# Union Bindings



## nos (Mar 13, 2008)

why are you asking if it's your final choice?

yes those are fine.


----------



## sumo28 (Nov 4, 2009)

green is a hot color - good choice.


----------



## saudade101 (Nov 5, 2009)

i did a LOT of research before getting my bindings, and I ended up picking the Union Forces, so yeah, good choice


----------



## Suburban Blend (Feb 23, 2008)

I own a shop and it's what I ride.


----------



## maf05r6 (Mar 3, 2008)

I love my unions. I just picked up a pair of Force SLs last week. They are are great choice.


----------



## ATOTony76 (May 26, 2009)

Good Choice :thumbsup: Its the only binding i would have suggested anyways.


----------



## jyjuke (Dec 10, 2008)

I have the green Forces, looks so nasty mounted on my park pickle. haha


----------



## Triple8Sol (Nov 24, 2008)

There are plenty of other options out ther too, but this is a great choice.
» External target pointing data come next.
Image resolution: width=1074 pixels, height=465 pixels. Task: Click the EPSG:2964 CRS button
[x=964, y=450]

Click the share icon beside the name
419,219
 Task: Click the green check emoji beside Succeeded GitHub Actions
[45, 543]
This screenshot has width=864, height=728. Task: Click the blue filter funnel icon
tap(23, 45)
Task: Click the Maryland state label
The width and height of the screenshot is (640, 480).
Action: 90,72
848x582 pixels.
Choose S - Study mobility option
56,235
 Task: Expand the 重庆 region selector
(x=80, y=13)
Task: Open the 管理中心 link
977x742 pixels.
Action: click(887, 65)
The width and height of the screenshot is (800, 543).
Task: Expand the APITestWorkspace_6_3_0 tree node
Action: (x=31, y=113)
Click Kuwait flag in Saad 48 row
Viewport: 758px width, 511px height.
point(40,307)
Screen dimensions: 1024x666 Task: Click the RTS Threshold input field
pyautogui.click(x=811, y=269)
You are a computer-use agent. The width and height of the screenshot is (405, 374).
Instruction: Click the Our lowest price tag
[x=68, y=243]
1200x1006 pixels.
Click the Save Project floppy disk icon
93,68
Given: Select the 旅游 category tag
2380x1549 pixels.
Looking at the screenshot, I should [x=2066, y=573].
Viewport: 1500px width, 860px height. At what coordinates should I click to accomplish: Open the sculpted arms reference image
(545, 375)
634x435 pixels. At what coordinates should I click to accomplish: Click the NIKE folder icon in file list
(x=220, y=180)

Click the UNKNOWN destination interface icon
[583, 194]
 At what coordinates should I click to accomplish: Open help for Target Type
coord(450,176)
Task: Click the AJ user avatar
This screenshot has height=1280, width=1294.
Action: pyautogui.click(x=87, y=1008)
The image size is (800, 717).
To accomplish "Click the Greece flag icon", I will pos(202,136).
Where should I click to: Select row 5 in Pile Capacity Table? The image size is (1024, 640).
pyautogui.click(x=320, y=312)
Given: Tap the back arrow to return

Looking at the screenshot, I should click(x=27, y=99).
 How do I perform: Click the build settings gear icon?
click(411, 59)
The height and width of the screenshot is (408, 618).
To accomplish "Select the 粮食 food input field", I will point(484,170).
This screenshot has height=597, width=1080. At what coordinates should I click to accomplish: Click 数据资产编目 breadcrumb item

Buy them and go ride.


----------



## ChubbyGuy (Mar 5, 2009)

Make sure the toe caps fit your boot properly, its the only real problem ive constantly been hearing about Union bindings. Most of the time, people use them incorrectly, but sometimes even if you use it right the strap just doesnt fit the toe of the boot and it keeps on slipping. I had this problem with my datas, and swapped it out with burton toe caps and its been perfect ever since


----------



## Extremo (Nov 6, 2008)

Got em...love em...get em..


----------